In today’s Tagesspiegel, an open letter from German cartoonists in support of their colleague Klaus Stuttmann. Stuttmann has had to go into hiding after receiving death threats because of a cartoon his Berlin newspaper published on February 10 (click “Bilderstrecke” to see it). As the paper has tried to explain, the subject is the German debate about security under the upcoming football World Cup. Iranians have used it as a pretext to threaten Stuttmann, demand an apology (very original) and attack the German embassy in Teheran.
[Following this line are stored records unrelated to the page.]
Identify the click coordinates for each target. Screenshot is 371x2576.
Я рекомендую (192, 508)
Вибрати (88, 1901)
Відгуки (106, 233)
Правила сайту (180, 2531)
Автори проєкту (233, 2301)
A commentary in today’s Tagesspiegel calls what’s happening now an extension of the taboo zone. There’s every reason to fear that. The imbalance between a very real death threat and a mere cartoon makes this an unfair struggle. Who can say that there aren’t small internal censors growing in the heads of writers and cartoonists everywhere now?
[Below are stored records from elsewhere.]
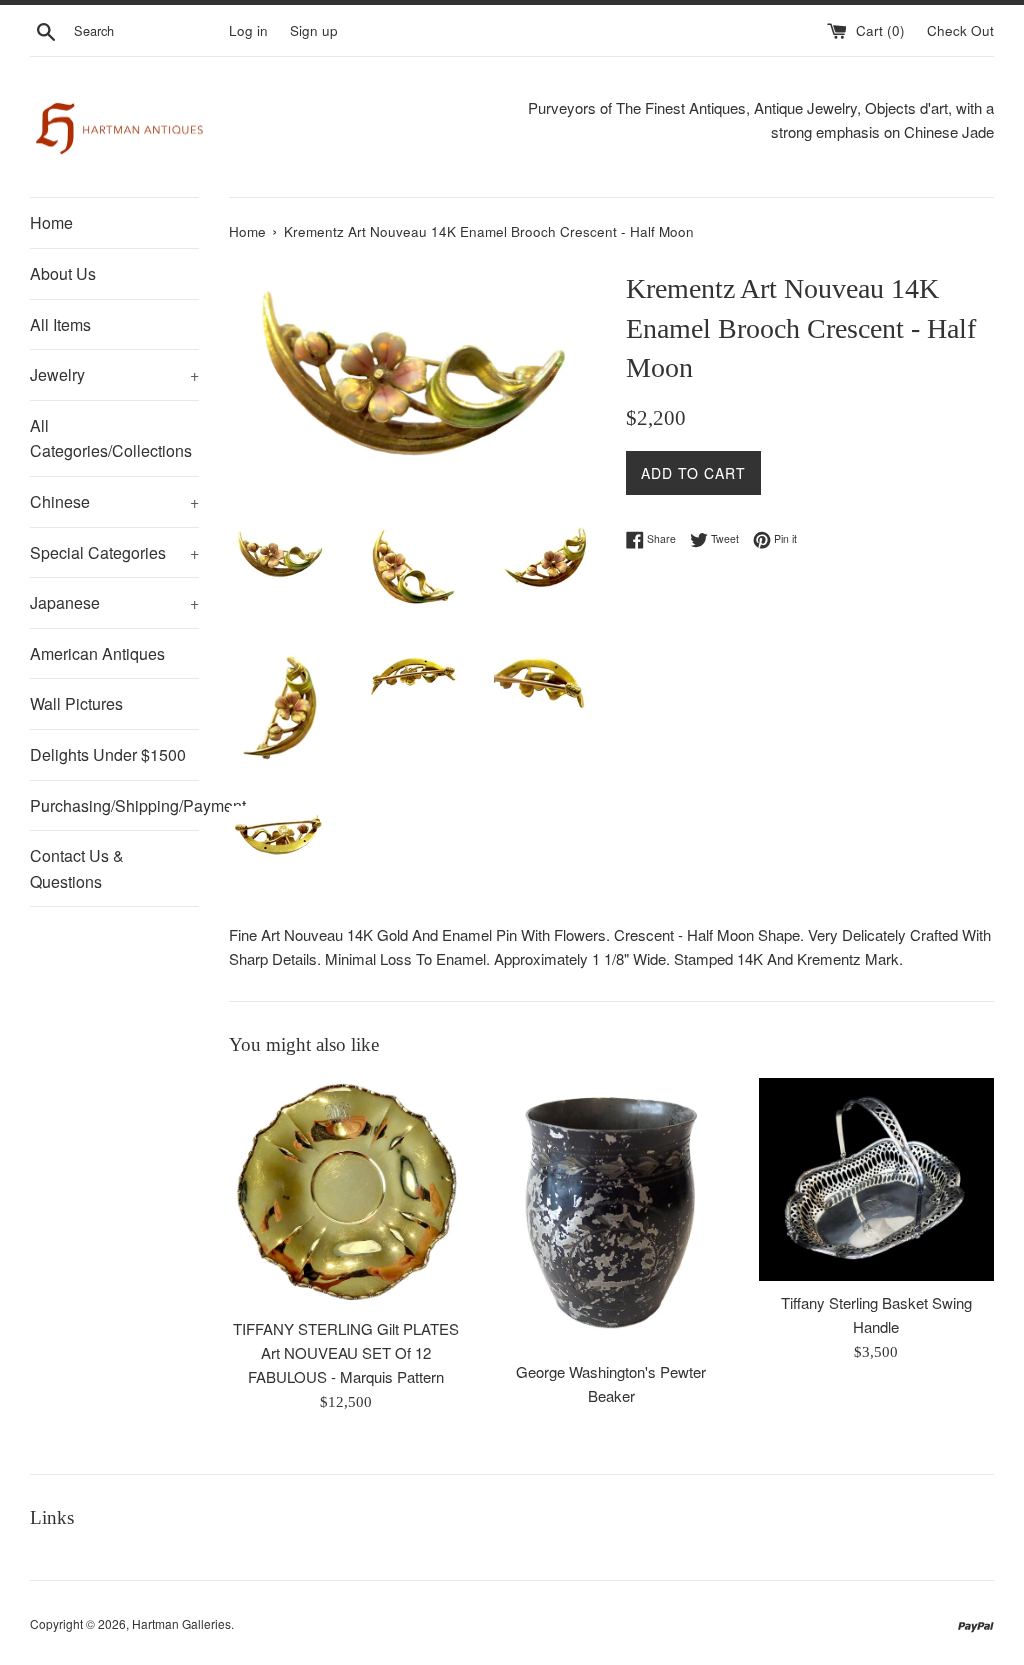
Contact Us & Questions (77, 868)
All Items (60, 324)
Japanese (114, 602)
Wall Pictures (76, 703)
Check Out (960, 30)
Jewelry (114, 374)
In days like these it’s tempting to quote John Stuart Mill. Every day:
But the peculiar evil of silencing the expression of an opinion is, that it is robbing the human race; posterity as well as the existing generation; those who dissent from the opinion, still more than those who hold it. If the opinion is right, they are deprived of the opportunity of exchanging error for truth: if wrong, they lose, what is almost as great a benefit, the clearer perception and livelier impression of truth, produced by its collision with error. (from On Liberty).